Monteiro Lobato Não Foi Esquecido... Só Mudou de País
Há telefonemas que chegam como chegam certas canções antigas: sem aviso, mas trazendo dentro delas um mundo inteiro.
Era domingo, 26 de abril. Manhã preguiçosa,
dessas em que a cidade parece ainda bocejar. E eis que toca o telefone. Do
outro lado da linha, uma voz querida soprada de muito longe, diretamente de
Cuba. Não a Cuba dos charutos e dos velhos Cadillacs de Havana. Cuba, Portugal.
Pequena cidade do Alentejo, de céu largo, luz dourada e silêncios que eu
conheci como quem conhece um amor tardio. Ali vivi dias que a memória guarda
com um capricho quase cruel de tão bonitos.
Meu amigo Stevan Lekitsch falava com aquele entusiasmo de quem tropeçou no
improvável.
— Dimas, olha que engraçado...
E eu já sabia, pelo timbre, que vinha história.

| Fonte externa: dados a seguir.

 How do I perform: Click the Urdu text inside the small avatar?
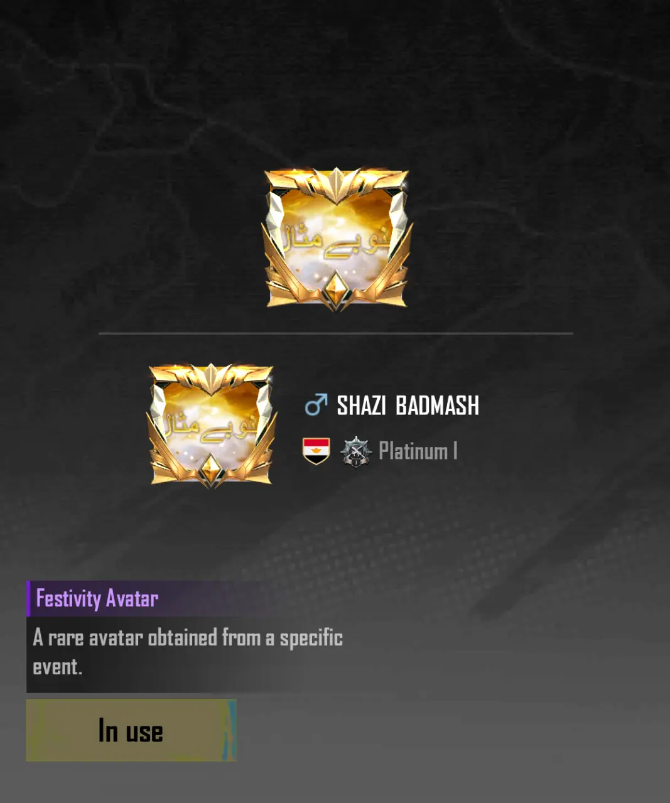click(x=212, y=426)
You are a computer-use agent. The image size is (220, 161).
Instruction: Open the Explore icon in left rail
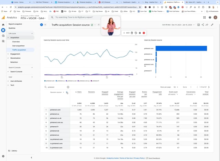pos(3,36)
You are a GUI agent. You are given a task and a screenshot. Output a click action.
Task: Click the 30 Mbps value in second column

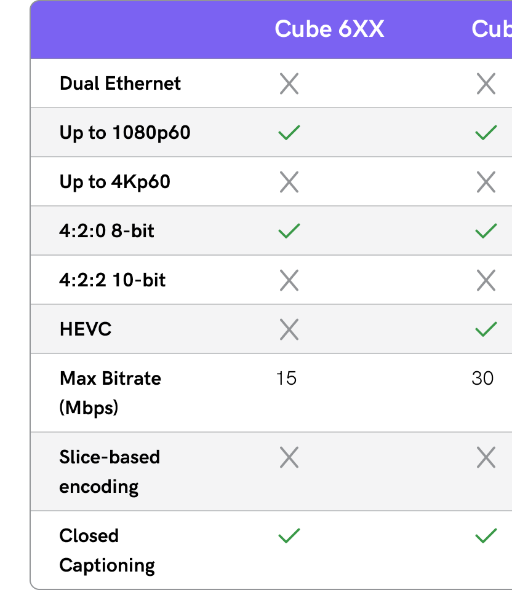[482, 378]
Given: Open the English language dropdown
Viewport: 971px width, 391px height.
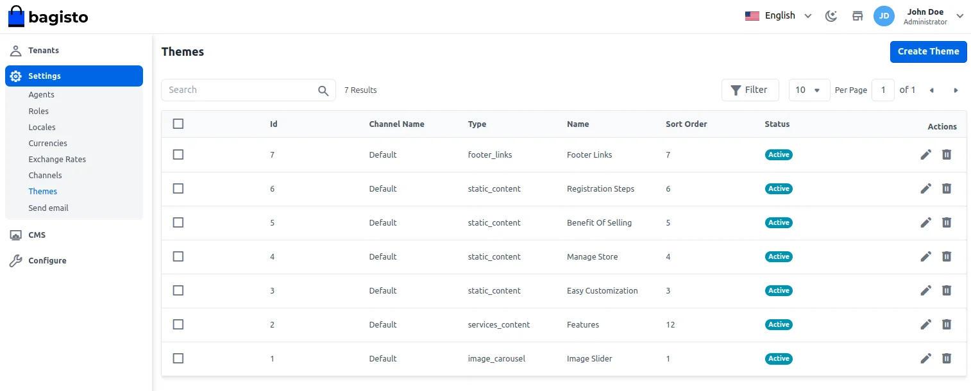Looking at the screenshot, I should [x=779, y=16].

Contou-me que passeava por uma feirinha de primavera. Primavera europeia, essa estação que no hemisfério norte explode quando aqui o outono começa a ensaiar nostalgias. Barracas de artesanato, rendas, cheiros doces, gente passeando sem pressa. E então ele para diante de uma banca de amigurumi, aqueles bonecos de crochê que parecem saídos da delicadeza de uma avó paciente.

"BETE" a Artesã de Portugal
Foi quando os olhos dele desacreditaram do que viam.
Entre flores de linha, bichinhos de lã e enfeites
portugueses, estava ali, impávido, de cartola verde, sabugo na cabeça e
eternidade no sorriso: o Visconde de
Sabugosa.
Sim, o nosso Visconde.
Aquele sábio de palha nascido do delírio genial de Monteiro Lobato.
Confesso: levei alguns segundos para entender a
dimensão daquilo. Não era apenas um boneco. Era um pedaço do Brasil infantil,
literário e afetivo exposto numa feira primaveril de uma pequena cidade
portuguesa.
Stevan ria do outro lado:
— Eu perguntei pra moça se era mesmo o Visconde... e ela confirmou! Monteiro
Lobato é um sucesso aqui!
Aquilo me atravessou de um jeito curioso. Porque
nós, brasileiros, temos um talento quase perverso para ignorar nossos próprios
mitos. Deixamos mofar memórias, empilhamos nossos criadores em estantes
empoeiradas, tratamos nossos personagens como quinquilharias domésticas. E eis
que, num canto do Alentejo, uma artesã portuguesa modela em crochê um dos
maiores símbolos da imaginação brasileira, e as crianças reconhecem.
As crianças reconhecem.
Que frase devastadora.
Enquanto aqui tanta gente se esforça para esquecer, lá elas sabem quem é o
Visconde, sabem o que é o Sítio, sorriem diante daquele universo.
Stevan ainda me contou, entre gargalhadas, que
falou à artesã que tinha visitado o verdadeiro Sítio
do Picapau Amarelo. A mulher olhou para ele com a expressão divertida de
quem pensa: “esse brasileiro está delirando”. E no entanto era verdade. Nós
estivemos lá. Nós sentamos, anos atrás, com a naturalidade de quem não imagina
que um dia aquela lembrança cruzaria oceanos para voltar em forma de
telefonema.
Fiquei em silêncio por uns instantes depois que desliguei.
Há notícias que não são notícias: são pequenos avisos do tempo.
O tempo nos dizendo que a arte verdadeira não
respeita fronteiras, que personagens legítimos aprendem a viajar sozinhos, que
a infância bem construída vira passaporte eterno.
Monteiro Lobato
talvez nunca tenha imaginado que seu sabugo filosófico pisaria, ainda que em
linha e crochê, numa feira de primavera em Portugal.
Mas pisou.
E bonito.
No fundo, senti uma alegria misturada com uma pontada de vergonha nacional.
Precisou um amigo me telefonar de Cuba, no
Alentejo, para me lembrar que certas grandezas brasileiras são mais cuidadas
fora do que dentro de casa.
O Visconde estava lá.
De cartola.
Sereno.
Como quem dissesse, com a ironia dos sábios de sabugo:
— Eu sobrevivi a vocês.
Observação:
Com imensa alegria e gratidão, meu abraço atravessa o oceano para agradecer à
querida Entretengas
da Bete, do
Mercadinho Primavera, por manter viva, em delicadas linhas, crochês e afeto,
uma memória tão preciosa da infância brasileira. Ver o nosso eterno Visconde de
Sabugosa florescendo em terras portuguesas é constatar que a arte e a
imaginação não conhecem fronteiras. Obrigado por esse gesto encantador que
emocionou o coração de quem aprendeu a sonhar com o Sítio do Picapau Amarelo.